TASK STATEMENT => Set down the line containing "Instruction: Open the Sub Task (1) tab" and every line that follows it in the listing below, exactly as written and with nothing added.

PROVIDED DATA =>
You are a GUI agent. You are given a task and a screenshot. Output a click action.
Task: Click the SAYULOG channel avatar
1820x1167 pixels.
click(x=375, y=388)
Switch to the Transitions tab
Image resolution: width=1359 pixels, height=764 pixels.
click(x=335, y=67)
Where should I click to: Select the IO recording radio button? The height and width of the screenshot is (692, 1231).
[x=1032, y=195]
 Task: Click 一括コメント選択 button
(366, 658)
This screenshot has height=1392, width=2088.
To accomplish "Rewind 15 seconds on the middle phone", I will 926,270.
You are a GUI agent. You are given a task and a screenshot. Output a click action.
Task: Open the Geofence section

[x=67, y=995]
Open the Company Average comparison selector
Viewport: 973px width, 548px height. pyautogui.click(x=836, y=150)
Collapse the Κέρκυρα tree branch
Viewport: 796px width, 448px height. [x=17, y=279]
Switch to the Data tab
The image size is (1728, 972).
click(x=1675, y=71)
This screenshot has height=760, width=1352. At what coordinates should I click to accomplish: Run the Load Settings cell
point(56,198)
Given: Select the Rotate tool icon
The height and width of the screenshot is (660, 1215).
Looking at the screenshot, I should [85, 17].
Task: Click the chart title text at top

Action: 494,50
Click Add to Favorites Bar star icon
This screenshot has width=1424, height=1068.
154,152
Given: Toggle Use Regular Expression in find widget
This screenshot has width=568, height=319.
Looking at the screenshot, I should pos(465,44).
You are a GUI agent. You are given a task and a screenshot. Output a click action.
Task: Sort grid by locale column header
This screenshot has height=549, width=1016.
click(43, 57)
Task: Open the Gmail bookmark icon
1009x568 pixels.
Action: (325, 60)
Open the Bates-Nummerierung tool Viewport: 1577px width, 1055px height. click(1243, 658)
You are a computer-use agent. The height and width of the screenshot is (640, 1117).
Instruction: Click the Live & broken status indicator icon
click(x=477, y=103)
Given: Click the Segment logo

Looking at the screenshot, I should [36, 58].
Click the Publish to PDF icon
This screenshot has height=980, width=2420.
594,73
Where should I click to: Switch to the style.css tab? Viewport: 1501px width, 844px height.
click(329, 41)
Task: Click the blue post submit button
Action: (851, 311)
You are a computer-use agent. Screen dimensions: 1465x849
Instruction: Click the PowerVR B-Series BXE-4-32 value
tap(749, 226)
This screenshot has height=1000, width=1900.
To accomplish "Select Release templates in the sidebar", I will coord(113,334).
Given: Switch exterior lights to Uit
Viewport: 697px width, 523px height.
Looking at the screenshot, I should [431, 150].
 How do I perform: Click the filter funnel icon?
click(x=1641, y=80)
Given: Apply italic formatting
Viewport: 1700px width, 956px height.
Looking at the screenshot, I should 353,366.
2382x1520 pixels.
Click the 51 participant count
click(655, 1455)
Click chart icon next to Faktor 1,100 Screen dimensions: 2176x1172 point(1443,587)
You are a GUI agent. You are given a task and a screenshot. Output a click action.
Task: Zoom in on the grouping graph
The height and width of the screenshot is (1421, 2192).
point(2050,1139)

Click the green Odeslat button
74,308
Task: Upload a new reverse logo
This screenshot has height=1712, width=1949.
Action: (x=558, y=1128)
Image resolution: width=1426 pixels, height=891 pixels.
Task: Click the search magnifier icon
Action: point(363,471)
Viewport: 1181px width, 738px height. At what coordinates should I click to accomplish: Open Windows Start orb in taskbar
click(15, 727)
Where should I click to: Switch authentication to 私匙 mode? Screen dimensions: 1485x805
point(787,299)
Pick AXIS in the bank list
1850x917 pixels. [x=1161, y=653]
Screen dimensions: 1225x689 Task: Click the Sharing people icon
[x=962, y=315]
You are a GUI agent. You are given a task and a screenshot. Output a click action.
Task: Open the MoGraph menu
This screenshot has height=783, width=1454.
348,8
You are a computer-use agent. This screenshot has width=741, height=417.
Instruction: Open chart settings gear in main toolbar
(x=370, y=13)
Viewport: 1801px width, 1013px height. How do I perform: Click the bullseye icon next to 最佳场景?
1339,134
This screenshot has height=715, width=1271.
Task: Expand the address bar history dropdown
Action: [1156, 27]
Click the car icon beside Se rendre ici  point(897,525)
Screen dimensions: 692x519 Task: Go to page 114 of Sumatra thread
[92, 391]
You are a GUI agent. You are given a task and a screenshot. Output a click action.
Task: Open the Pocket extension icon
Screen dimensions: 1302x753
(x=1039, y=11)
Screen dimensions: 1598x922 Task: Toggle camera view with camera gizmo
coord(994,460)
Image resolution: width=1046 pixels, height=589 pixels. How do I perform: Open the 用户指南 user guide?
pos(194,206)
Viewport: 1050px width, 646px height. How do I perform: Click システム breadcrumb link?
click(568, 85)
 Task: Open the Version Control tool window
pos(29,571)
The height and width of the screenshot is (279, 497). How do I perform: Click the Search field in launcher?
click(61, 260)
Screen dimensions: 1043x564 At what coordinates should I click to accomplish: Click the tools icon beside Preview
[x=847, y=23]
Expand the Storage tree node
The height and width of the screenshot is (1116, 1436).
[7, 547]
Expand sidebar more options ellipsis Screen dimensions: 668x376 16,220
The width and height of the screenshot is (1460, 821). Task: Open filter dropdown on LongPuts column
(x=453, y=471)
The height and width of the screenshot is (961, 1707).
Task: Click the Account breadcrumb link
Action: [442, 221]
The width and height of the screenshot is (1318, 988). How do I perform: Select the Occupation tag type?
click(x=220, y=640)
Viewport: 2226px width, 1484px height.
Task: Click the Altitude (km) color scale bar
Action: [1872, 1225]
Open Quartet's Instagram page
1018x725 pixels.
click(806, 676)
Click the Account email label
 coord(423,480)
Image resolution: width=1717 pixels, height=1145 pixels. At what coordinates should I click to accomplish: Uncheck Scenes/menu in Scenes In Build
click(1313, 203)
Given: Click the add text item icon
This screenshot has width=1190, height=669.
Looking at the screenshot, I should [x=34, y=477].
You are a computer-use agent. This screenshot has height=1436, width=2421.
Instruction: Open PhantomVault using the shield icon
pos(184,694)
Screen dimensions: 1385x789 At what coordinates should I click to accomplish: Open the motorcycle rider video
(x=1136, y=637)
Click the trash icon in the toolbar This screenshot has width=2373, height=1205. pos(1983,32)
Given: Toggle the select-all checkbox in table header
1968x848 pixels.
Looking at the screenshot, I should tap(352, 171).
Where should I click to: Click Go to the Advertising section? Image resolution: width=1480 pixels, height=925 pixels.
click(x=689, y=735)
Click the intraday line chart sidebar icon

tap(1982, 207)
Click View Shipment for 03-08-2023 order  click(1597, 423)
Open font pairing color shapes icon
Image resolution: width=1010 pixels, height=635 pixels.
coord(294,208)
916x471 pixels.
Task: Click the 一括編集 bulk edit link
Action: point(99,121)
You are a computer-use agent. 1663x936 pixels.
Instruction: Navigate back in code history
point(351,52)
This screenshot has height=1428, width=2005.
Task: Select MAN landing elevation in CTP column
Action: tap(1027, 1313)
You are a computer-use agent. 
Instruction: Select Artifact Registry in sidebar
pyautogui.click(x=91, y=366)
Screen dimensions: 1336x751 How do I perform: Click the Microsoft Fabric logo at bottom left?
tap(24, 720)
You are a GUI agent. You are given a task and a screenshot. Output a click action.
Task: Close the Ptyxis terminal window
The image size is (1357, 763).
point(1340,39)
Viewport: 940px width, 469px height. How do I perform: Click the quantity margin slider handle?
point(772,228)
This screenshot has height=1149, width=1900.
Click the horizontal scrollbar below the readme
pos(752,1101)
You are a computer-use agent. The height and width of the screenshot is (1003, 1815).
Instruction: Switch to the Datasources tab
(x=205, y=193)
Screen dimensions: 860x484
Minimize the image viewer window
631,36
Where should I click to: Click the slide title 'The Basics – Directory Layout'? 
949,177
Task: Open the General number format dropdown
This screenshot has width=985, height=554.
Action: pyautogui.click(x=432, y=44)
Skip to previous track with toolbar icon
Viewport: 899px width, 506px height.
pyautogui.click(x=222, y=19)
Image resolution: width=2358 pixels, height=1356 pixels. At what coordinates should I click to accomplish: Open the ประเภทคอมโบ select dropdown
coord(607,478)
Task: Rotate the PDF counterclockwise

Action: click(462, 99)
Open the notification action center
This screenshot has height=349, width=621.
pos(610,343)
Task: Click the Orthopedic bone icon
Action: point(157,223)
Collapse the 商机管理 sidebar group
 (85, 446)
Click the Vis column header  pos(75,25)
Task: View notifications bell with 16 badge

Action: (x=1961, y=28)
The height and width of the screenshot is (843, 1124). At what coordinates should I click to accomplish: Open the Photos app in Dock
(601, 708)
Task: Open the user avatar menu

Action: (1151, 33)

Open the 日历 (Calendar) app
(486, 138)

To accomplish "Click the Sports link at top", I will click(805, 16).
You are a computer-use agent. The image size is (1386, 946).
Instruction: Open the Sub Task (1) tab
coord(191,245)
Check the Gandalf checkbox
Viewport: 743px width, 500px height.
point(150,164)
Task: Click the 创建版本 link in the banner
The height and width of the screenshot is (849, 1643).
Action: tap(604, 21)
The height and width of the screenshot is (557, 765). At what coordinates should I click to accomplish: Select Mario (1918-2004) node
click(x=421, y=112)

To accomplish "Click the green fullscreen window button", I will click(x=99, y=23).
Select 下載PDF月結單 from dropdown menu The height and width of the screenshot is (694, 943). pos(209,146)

RESPONSE FOR THIS EXERCISE =>
Instruction: Open the Sub Task (1) tab
coord(191,245)
Check the Gandalf checkbox
Viewport: 743px width, 500px height.
point(150,164)
Task: Click the 创建版本 link in the banner
The height and width of the screenshot is (849, 1643).
Action: tap(604, 21)
The height and width of the screenshot is (557, 765). At what coordinates should I click to accomplish: Select Mario (1918-2004) node
click(x=421, y=112)

To accomplish "Click the green fullscreen window button", I will click(x=99, y=23).
Select 下載PDF月結單 from dropdown menu The height and width of the screenshot is (694, 943). pos(209,146)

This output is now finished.